━━━━━ Texto de referência ━━━━━
O Comando do Exército ignorou uma promessa do presidente Luiz Inácio Lula da Silva e decidiu manter em segredo o processo que apurou a participação do general e ex-ministro da Saúde Eduardo Pazuello num ato político em maio de 2021 sem autorização do comandante. No governo Bolsonaro, a Força impôs 100 anos de sigilo ao caso alegando que os documentos tratam apenas da vida privada do general. Lula já determinou à Controladoria Geral da União (CGU) que revise os sigilos irregularmente determinados pelo antecessor. Entre os casos está o de Pazuello.
O Estadão apresentou ao Exército um pedido com base na Lei de Acesso à Informação (LAI) no início de dezembro de 2022, com Pazuello já na reserva e eleito deputado federal. Em 2021, durante o governo Bolsonaro, foram feitas outras tentativas para obter acesso aos documentos. Todas negadas.
━━━━━
**Enunciado:**
Reescreva de forma mais concisa o parágrafo do texto de referência que começa com "O Comando do Exército ignorou", preservando seus fatos principais.
━━━━━ Material fornecido ━━━━━
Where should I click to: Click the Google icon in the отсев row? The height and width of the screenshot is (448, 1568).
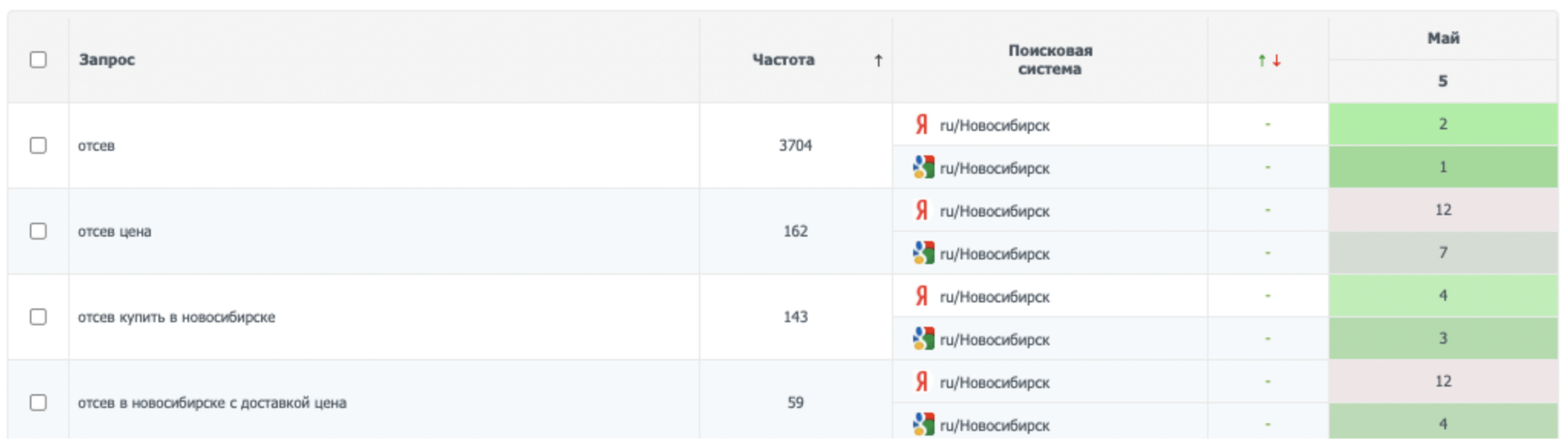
━━━━━
━━━━━ Material fornecido ━━━━━
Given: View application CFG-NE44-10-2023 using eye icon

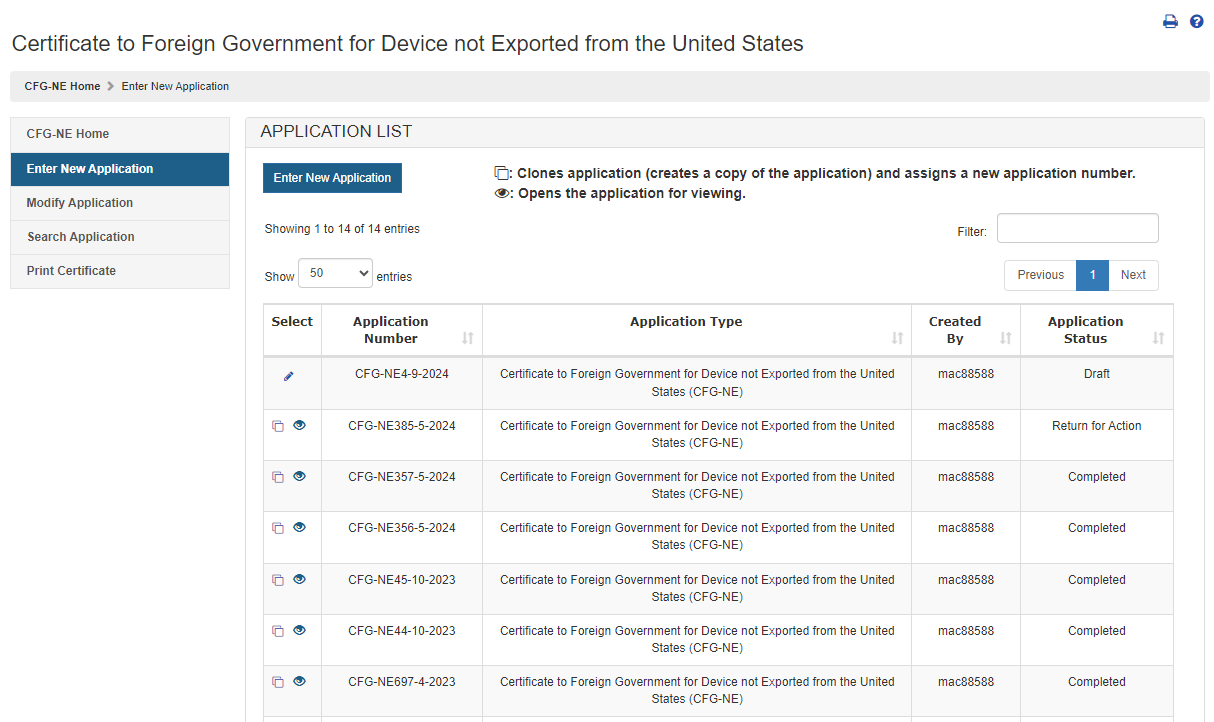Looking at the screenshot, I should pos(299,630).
━━━━━
**Resposta:**
Contrariando uma promessa do presidente Lula, o Comando do Exército manteve em segredo o processo sobre a participação do general e ex-ministro da Saúde Eduardo Pazuello em um ato político em maio de 2021, sem autorização do comandante. No governo Bolsonaro, o caso recebeu sigilo de 100 anos sob a alegação de que os documentos tratam apenas da vida privada do general. Lula determinou à CGU que revise os sigilos irregularmente impostos pelo antecessor, entre eles o de Pazuello.